O Remo lidera o Grupo D, com sete pontos, seguido por Paysandu, com o mesmo número de pontos, mas menos gols de saldo. O grupo é completado com Londrina e Ypiranga-RS, que têm cinco e três pontos, respectivamente, e também se enfrentam neste domingo.

No grupo C, Brusque-SC, Ituano, Santa Cruz e Vila Nova-GO disputam duas vagas. Ao final da competição, os líderes dos dois grupos se enfrentam para definir o campeão.

Bruno Cruz/Futura Press/Estadão Conteúdo

Governador do Pará pede responsabilidade em festas

UOL Esporte - O que vai acontecer no Pará se Remo e Paysandu subirem juntos para a Série B?

Helder Barbalho - Estamos num momento muito especial dos nossos clubes, o que nos traz essa expectativa positiva de podermos, depois de tanto tempo, ter os dois clubes na Série B. Remo e Paysandu seguramente estariam em uma posição de protagonismo no futebol brasileiro, o que condiz com a tradição e com a força da torcida. Torcemos para que isto ocorra. O governo do Estado tem sido um parceiro muito firme para ajudar os clubes, para que possam ter saúde financeira no desafio de construir um plantel qualificado e manter estes plantéis num ano em que houve queda drástica de receita, face às limitações de presença de público nos estádios. Tomamos essa decisão de colaborar com os clubes por compreender que eles fazem parte da cultura e das tradições do nosso Estado.

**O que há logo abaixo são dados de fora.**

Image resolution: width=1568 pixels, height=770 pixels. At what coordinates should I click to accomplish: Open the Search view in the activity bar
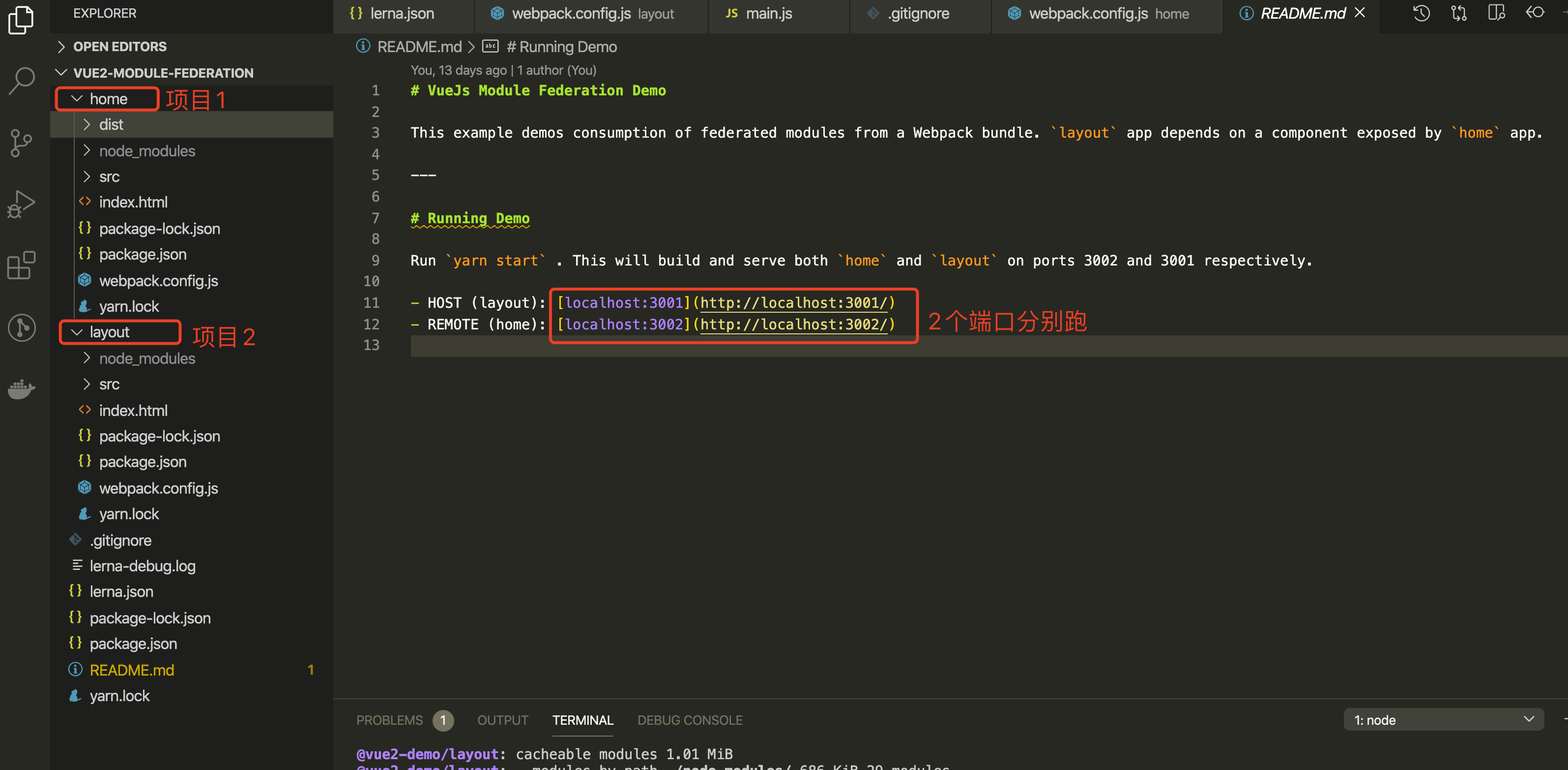(22, 80)
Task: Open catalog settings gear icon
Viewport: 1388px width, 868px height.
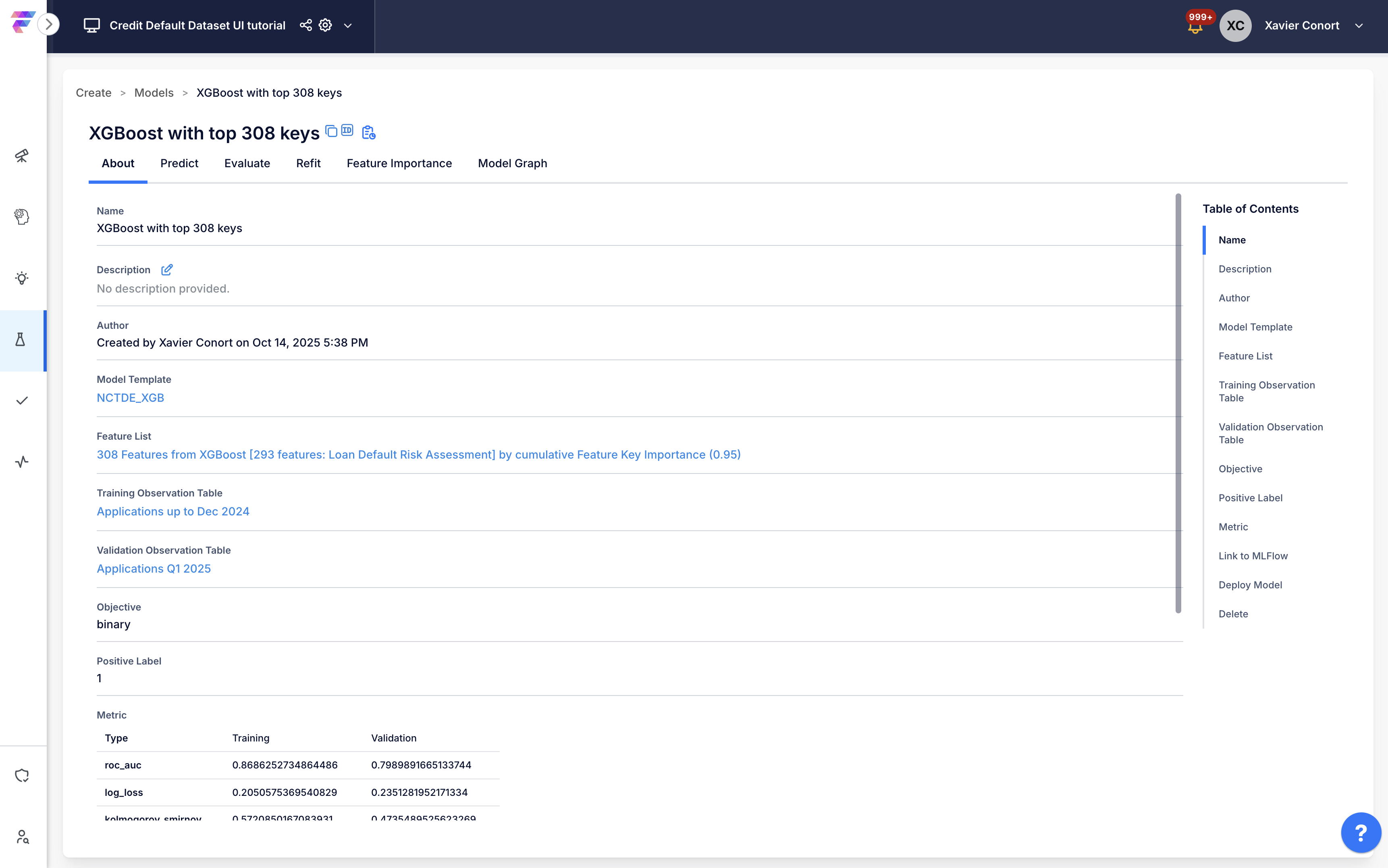Action: pyautogui.click(x=326, y=25)
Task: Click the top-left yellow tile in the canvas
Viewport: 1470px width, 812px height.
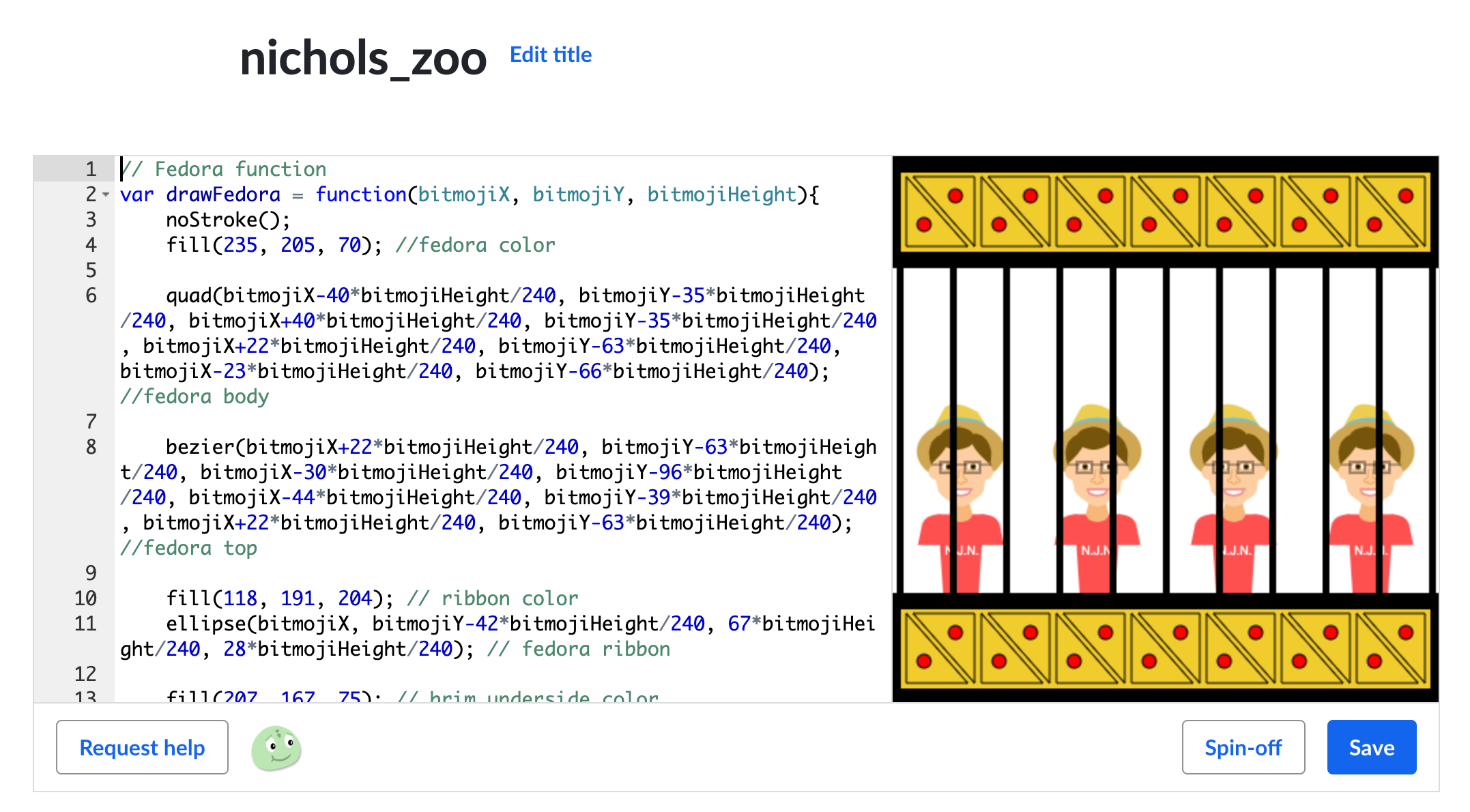Action: (x=938, y=210)
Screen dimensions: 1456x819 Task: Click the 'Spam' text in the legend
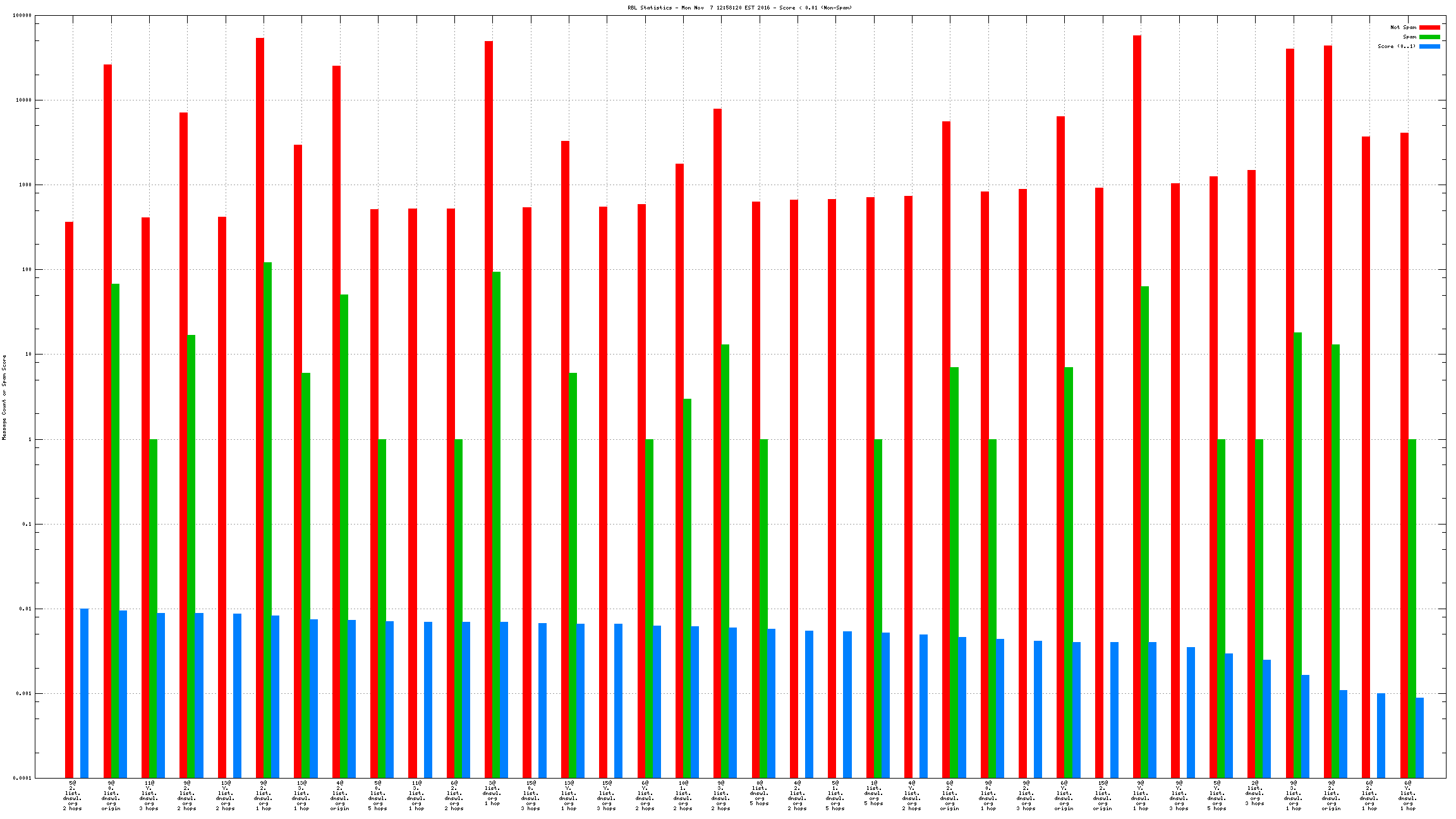1409,37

O [banco estadual] Banpará já patrocina há muito tempo os clubes do Pará, mas em 2020, por causa da perda da receita de bilheteria, houve aumento do patrocínio, inclusive com a compra dos naming rights dos estádios...

Além do incremento no patrocínio, com o uso da marca nos estádios, nós antecipamos receita, colaborando com a necessidade dos clubes nesse momento, de ter saúde financeira.

Como vai ser para o senhor, torcedor remista, acompanhar esse jogo?

A minha esposa é Paysandu [risos]. É claro que sou torcedor do Remo, mas confesso que estou muito envolvido na possibilidade dos dois subirem. Não posso deixar de registrar minha torcida pelo Remo, mas entendo que a perspectiva dos dois subirem é o que deve unir a todos. Como torcedor, e não mais como governador, no jogo Remo x Paysandu, torcerei pro Remo, mas tenho muita expectativa e trabalharemos muito para que os dois possam subir.

Falando do contexto da pandemia e do aumento de casos de covid inclusive em Belém, há uma preocupação de possíveis festejos em caso de classificação causarem mais contágios na cidade?

Nós temos orientado a população a ter consciência de que a pandemia continua e que é preciso ter responsabilidade de cada um consigo e com as pessoas que ama. Não adianta desconhecermos que a eventual classificação dos clubesa depois de tanto tempo... O Remo há 15 anos não sobre para Série B, o Paysandu também passou alguns anos fora... É inevitável que alguns vão extrapolar sua alegria e fazer festejos. O que esperamos — e pedimos — é que a população não perca a consciência da importância de compatibilizar qualquer desejo de contato social com uso de máscara e higienização das mãos. E se proteger para que evitemos mais contágios e as consequências que esta pandemia tem trazido a tantos.